Mais la Chine n'est pas la seule responsable : c'est tout le G20 qui est pointé du doigt dans ce nouveau rapport. Cependant, l'Argentine, le Canada, l'Union européenne, le Royaume-Uni et les Etats-Unis ont bien renforcé leurs objectifs pour 2030. Mais en réalité, seul le plan du Royaume-Uni de 68% au moins de baisse des émissions en 2030 par rapport à 1990, est considéré comme compatible avec la limite de +1,5°C, selon une analyse publiée cette semaine par Climate Action Tracker.
« Le rapport de l'ONU souligne l'automutilation que les grands émetteurs infligent à la planète en ne remplissant pas leurs obligations en vertu de l'Accord de Paris », a réagi Laurence Tubiana, présidente de la Fondation européenne pour le climat.

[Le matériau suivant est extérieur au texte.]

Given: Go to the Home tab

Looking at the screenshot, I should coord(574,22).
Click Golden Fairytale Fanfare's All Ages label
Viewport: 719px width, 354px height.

Le Brésil, le Mexique, et la Russie, ont pour leur part soumis des plans qui autorisent des hausses d'émissions.
COP26 en novembre
L'étude de l'ONU intervient à six semaines de la COP26, la conférence internationale organisée par les Nations-unies, qui se tiendra cette année à Glasgow, en Ecosse. Dans ce contexte, elle se doit d'être « un succès », a martelé la responsable climat de l'ONU, Patricia Espinosa. Et d'appeler les Etats à négocier en étant « poussés pas uniquement par le désir légitime de protection de leur intérêt national mais aussi par l'objectif de contribuer au bien-être de l'humanité ».
Alors qu'une dernière évaluation aura lieu d'ici à fin octobre, l'institution espère également de nouveaux engagements. « L'échec à respecter cet objectif [de l'accord de Paris, ndlr] se mesurera à l'aune du nombre de morts et de moyens de subsistance détruits », a insisté le secrétaire général de l'ONU, Antonio Guterres.
« Nous avons maintenant besoin que tous les pays du G20 présentent des plans plus stricts d'ici la COP26 conformément au 1,5°C », a abondé Laurence Tubiana.
En août, le dernier rapport des scientifiques du GIEC mettait déjà en garde contre le risque d'atteindre le seuil de 1,5°C autour de 2030, dix ans plus tôt qu'estimé, menaçant l'humanité de désastres sans précédent.